● YOUR OBJECTIVE
From the passage below on counting continuous and differentiable functions, copy out word for word the stretch from "Set cardinality is" to "than the reals.".

To see this, imagine that we were trying to use a neural network to compute an arbitrary function. What are the chances of this function being continuous and differentiable? Let’s see how many functions belong to one of three categories: differentiable (and continuous, as differentiability implies continuity), continuous but not necessarily differentiable, or not necessarily continuous or differentiable. Visually, differentiable functions are smooth with no sharp edges or squiggles and continuous functions may have sharp edges but must be connected.

Formally, we can define the set of all functions $f$ that map $X$ into $Y$, $f: X \to Y \; given \; X, Y \in \Bbb R$:

\[\{f \in (X, Y)\}\]

with the set of all continuous functions being

\[\{f \in \mathbf C(X, Y)\}\]

and the set of continuous and (somewhere) differentiable functions as

\[\{f \in \mathbf C^1(X, Y)\}\]

The cardinality of the set of all functions is equivalent to $ \Bbb R^{\Bbb R}$ and the cardinality of the set of all continuous functions is $\Bbb R$, so

\[\lvert \{f \in \mathbf C(X, Y)\} \rvert = \lvert \Bbb R \rvert << \lvert \Bbb R^{\Bbb R} \rvert = \lvert \{f \in (X, Y)\} \rvert\]

A small proof for this is as follows: continuous real functions map the real line onto the rationals and as the rationals are countable, the set of all continuous real functions is countable. In symbols,

\[\lvert \{f \in \mathbf C(X, Y)\} \rvert = \lvert \Bbb R ^ \Bbb Q \rvert = \lvert \Bbb R \rvert\]

Whereas real functions map the real line onto any point in this line (not necessarily rational points), so

\[\lvert \{f \in \mathbf (X, Y)\} \rvert = \lvert \Bbb R ^ \Bbb R \rvert\]

Set cardinality is intuitively a rather rough measure of the size of a set: the Cantor set, for example, has the same cardinality as $\Bbb R$ even though the probability of choosing an element in this set for all elements over the interval $[0, 1]$ is 0, and in that sense the Cantor set has a smaller measure than the reals.

● DATA EXCERPT
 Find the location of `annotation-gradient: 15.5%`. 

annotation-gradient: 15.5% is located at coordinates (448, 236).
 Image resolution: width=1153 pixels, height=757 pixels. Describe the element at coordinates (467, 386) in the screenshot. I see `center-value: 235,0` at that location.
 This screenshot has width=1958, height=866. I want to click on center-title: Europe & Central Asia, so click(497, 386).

● OUTPUT BELOW
Set cardinality is intuitively a rather rough measure of the size of a set: the Cantor set, for example, has the same cardinality as $\Bbb R$ even though the probability of choosing an element in this set for all elements over the interval $[0, 1]$ is 0, and in that sense the Cantor set has a smaller measure than the reals.